Через несколько минут перед штабной землянкой выстроились летчики. Румянцев знал их всех так хорошо, что, даже закрыв глаза, мог бы представить каждого. Разное успел он прочесть на их лицах за минуту молчания: усталость и грусть, приподнятую бодрость и спокойную уверенность, равнодушие и ожидание. Но ни в одном взгляде не увидел он нерешительности, испуга или отчаяния.

Комиссар поправил ремень и звонко выкрикнул, обращаясь к этим, многое повидавшим за войну людям:

– Демидовцы! Дорогие мои однополчане! Весь фронт говорит о вашей доблести и славе, ибо вы, демидовцы, не щадя жизни, защищаете небо Москвы. Вы защищаете воздушное пространство от врага, превосходящего вас втрое и вчетверо, – это суровая правда. Но разве иссякли ваша сила и ваша ненависть к врагу? А? – Комиссар остановился, перевел дыхание, посмотрел на летчиков. И как из единой груди, вырвалось ему в ответ:

– Не иссякли.

– Враг по-прежнему рвется к Москве, и по-прежнему наша задача – беречь московское небо. Будем стойкими, демидовцы! За плечами у нас Москва, и отступать нам нельзя. Отстоим столицу Родины нашей!

И снова единым дыханием вырвалось суровое и решительное:

– Отстоим!

Через полчаса три четверки поднялись с побелевшего летного поля и взяли курс на запад. Боркун проводил их взглядом, а потом сказал Румянцеву:

– Ну и хитрый же вы, товарищ батальонный комиссар. Так с народом поговорили, что даже и тот, кто на самом деле здорово устал, с новыми силами в бой ушел.

Генерал Комаров встретил Демидова и Румянцева с обычным радушием. Но против обыкновения был он небритым, одеколоном от него не пахло и даже носовой платок у него был скомканный. Адъютант принес поднос с чаем и печеньем.

– Пить, и никаких, – распорядился Комаров. – А попутно рассказывайте, как в полку.

Говорил в основном один Демидов. Говорил отрывисто, хмуро. По его словам получалось, что дела в полку пошли гораздо хуже и он опасается, что летчики станут сдавать, не выдержат.

– Значит, боишься? – угрюмо переспросил Комаров. – А думаешь, я не боюсь? Я знаю, что такое полк. Полк – это пружина, способная разжиматься и сжиматься. Но если пружину сжимать и разжимать до бесконечности, ее звенья в один прекрасный момент могут не выдержать. – Генерал вскочил и зашагал по кабинету, заложив руки за спину.

– Черт знает что, Демидыч! – сердито продолжал он. – Вот ты рассказываешь мне о своих ребятах, а я сам диву даюсь, как это они до сих пор держатся.

Демидов порывисто подался вперед, и глаза его заблестели.

– Товарищ командующий, значит, «вы согласны? Дадите отдохнуть?

Комаров досадливо отмахнулся.

– Не перебивай начальство, Демидыч! Да, я с тобою согласен.

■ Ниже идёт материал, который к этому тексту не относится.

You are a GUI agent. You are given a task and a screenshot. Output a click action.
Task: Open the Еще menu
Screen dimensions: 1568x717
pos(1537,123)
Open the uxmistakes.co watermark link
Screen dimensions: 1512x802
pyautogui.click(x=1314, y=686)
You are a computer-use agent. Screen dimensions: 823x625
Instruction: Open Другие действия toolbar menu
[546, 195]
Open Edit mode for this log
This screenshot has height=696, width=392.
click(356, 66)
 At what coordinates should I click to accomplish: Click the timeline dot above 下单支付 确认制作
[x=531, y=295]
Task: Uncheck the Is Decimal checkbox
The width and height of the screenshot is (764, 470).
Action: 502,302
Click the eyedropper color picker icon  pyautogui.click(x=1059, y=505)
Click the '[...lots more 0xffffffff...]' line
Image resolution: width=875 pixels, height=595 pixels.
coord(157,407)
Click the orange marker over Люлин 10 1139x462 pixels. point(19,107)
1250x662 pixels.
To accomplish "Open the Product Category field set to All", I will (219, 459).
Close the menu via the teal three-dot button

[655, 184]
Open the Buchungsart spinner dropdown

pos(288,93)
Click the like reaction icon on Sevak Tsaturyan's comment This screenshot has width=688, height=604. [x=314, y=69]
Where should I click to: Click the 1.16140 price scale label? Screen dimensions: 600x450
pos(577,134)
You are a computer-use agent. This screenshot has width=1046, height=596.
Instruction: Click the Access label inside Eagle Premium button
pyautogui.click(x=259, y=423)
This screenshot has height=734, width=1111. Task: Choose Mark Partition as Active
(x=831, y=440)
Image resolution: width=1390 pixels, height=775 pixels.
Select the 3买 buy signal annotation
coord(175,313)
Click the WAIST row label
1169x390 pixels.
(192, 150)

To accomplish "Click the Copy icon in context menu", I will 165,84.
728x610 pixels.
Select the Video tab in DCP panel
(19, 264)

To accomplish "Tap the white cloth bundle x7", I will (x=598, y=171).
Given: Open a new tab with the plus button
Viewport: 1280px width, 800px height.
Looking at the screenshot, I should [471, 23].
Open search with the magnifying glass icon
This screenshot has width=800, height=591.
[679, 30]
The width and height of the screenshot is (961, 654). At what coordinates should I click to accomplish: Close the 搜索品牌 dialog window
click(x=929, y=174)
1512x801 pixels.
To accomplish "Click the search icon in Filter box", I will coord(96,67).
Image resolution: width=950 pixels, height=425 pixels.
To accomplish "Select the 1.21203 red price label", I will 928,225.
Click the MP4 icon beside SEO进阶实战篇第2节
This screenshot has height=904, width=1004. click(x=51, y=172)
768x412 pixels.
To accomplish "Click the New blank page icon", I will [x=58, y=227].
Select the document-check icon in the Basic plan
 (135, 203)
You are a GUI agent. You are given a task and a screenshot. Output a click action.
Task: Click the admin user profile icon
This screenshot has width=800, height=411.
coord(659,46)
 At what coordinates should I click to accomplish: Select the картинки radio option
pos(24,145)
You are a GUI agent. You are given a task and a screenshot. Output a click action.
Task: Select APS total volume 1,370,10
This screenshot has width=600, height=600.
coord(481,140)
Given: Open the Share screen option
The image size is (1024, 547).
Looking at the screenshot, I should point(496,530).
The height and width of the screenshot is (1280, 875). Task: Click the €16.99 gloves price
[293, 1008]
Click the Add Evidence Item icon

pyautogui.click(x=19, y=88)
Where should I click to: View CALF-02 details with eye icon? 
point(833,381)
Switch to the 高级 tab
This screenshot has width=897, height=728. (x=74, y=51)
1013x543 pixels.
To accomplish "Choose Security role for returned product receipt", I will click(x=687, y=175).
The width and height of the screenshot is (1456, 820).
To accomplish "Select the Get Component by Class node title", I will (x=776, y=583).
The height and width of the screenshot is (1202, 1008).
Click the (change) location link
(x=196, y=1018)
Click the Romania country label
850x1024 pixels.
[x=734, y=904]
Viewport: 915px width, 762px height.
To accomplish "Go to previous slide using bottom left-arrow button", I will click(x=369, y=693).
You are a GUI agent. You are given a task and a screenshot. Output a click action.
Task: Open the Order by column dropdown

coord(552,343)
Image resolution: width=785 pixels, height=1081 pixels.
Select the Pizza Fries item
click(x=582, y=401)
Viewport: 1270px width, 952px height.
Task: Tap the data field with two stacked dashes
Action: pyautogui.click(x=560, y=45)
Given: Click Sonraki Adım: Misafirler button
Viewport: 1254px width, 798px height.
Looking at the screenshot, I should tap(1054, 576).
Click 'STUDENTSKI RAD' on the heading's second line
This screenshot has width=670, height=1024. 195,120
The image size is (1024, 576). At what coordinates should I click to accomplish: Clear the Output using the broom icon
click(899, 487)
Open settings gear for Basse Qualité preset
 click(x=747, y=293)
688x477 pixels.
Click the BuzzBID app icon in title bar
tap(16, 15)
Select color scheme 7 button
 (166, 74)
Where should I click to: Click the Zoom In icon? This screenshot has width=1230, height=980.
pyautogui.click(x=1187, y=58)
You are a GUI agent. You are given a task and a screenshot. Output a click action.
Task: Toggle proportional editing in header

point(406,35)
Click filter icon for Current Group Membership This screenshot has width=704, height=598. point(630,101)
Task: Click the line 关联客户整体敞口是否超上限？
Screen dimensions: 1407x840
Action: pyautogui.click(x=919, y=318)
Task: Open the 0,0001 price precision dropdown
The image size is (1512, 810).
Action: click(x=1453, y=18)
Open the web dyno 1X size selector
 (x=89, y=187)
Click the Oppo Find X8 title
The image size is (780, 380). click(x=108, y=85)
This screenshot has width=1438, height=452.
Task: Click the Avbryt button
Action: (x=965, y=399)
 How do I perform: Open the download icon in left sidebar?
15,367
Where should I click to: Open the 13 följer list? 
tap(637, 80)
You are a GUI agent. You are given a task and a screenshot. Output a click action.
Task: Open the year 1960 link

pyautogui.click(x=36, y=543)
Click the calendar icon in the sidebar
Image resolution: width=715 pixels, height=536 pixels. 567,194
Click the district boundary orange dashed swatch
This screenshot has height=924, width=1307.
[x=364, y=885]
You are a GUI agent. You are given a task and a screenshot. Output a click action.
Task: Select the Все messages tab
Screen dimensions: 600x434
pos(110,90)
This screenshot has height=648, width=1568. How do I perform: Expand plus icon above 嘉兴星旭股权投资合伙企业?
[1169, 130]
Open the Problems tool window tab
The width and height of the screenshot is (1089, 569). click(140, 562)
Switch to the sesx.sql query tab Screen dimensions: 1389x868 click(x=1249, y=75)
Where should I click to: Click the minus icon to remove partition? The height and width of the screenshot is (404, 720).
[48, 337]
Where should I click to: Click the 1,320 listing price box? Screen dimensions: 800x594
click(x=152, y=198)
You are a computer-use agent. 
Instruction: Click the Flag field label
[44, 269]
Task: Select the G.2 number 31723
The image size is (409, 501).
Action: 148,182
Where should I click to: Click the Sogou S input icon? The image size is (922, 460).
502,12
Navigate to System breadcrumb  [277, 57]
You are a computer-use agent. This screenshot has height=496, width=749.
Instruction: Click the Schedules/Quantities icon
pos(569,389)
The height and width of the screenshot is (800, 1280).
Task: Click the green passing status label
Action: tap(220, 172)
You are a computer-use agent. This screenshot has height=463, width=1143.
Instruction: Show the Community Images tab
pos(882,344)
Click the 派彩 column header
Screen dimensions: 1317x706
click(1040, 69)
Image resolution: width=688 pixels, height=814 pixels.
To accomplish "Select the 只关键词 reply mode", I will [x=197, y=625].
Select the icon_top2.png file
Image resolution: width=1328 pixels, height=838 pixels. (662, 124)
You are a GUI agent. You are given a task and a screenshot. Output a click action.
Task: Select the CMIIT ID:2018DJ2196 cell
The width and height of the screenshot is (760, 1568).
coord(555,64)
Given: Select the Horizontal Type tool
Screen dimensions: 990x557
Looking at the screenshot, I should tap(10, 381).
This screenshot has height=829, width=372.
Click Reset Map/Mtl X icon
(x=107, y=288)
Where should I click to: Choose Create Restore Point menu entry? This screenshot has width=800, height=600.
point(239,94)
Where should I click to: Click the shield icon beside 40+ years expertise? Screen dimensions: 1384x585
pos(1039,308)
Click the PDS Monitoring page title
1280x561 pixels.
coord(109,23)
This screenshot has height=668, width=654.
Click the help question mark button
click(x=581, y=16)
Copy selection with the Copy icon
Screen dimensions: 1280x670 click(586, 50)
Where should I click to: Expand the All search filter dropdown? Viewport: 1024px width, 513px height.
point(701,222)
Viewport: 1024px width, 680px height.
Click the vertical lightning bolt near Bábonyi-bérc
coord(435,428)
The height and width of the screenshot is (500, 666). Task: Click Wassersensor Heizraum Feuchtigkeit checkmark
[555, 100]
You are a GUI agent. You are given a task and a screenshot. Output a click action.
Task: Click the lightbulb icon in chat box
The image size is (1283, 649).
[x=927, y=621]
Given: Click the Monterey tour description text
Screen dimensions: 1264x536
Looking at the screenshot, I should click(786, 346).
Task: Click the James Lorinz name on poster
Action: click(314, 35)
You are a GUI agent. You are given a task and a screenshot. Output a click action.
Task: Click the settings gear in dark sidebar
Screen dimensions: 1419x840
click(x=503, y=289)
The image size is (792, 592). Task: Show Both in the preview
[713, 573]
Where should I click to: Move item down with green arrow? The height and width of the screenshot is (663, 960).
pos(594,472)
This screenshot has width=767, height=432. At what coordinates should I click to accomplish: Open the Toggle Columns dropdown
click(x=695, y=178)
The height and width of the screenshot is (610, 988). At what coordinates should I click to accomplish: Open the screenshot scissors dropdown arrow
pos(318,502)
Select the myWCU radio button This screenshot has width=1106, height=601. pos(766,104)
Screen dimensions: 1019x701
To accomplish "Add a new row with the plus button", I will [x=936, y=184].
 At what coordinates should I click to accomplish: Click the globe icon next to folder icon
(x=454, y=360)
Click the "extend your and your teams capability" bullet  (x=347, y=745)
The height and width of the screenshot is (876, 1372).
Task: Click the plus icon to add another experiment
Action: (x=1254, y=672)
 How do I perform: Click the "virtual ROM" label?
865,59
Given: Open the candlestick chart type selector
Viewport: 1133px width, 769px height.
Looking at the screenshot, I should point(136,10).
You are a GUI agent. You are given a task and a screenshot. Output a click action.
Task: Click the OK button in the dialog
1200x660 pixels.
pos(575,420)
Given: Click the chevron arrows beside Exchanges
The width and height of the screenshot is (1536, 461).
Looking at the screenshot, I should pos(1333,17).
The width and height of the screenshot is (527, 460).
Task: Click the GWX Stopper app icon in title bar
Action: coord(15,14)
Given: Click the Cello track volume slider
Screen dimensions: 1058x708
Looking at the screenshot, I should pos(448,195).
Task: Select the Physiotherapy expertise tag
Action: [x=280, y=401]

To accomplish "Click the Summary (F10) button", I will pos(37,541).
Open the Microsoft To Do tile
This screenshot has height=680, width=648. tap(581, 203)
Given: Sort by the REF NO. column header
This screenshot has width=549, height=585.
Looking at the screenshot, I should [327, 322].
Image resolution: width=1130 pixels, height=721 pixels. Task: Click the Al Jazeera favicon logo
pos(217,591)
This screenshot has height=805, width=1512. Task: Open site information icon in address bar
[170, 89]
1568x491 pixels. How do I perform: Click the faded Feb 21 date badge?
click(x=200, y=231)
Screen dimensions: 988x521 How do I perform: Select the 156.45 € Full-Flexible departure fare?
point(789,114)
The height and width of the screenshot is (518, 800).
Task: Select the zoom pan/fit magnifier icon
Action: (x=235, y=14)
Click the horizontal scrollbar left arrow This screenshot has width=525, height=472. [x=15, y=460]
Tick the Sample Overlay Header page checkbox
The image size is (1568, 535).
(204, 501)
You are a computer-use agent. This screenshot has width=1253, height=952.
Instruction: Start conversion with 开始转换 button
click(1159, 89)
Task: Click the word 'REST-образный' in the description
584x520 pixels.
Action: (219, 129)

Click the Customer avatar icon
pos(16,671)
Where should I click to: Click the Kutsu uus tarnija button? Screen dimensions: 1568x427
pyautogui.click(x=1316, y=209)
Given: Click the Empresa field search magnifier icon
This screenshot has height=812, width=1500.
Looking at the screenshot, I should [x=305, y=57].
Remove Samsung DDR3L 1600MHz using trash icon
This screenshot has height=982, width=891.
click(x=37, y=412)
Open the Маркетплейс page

Но помнишь, я просил – продержись хотя бы неделю, работая своим полком за целую дивизию.

– А разве мы не продержались?

– А ты превзошел все ожидания. Почти месяц держишься! И теперь, в присутствии твоего комиссара, я опять прошу: ребятки, продержитесь еще чуть-чуть. Ну совсем чуть-чуть. Честное слово, скоро выведу вас в резерв, и не на два дня – на два месяца. Дам вам роздых на формирование. А пока стоять. Насмерть стоять, товарищи.

Демидов смотрел на картины, развешанные по стекам генеральского кабинета, и упорно думал, как трудно будет в эти дни подбадривать людей, заставлять их быть безупречно собранными в бою.

Молча, расстроенные, вышли из генеральского кабинета Демидов и Румянцев. И лишь на улице Демидов внезапно сжал локоть комиссара и сказал:

– Послушай, Борис.

– Да, – отозвался Румянцев, удивленный тем, что командир полка обратился к нему по имени: это бывало в редких случаях.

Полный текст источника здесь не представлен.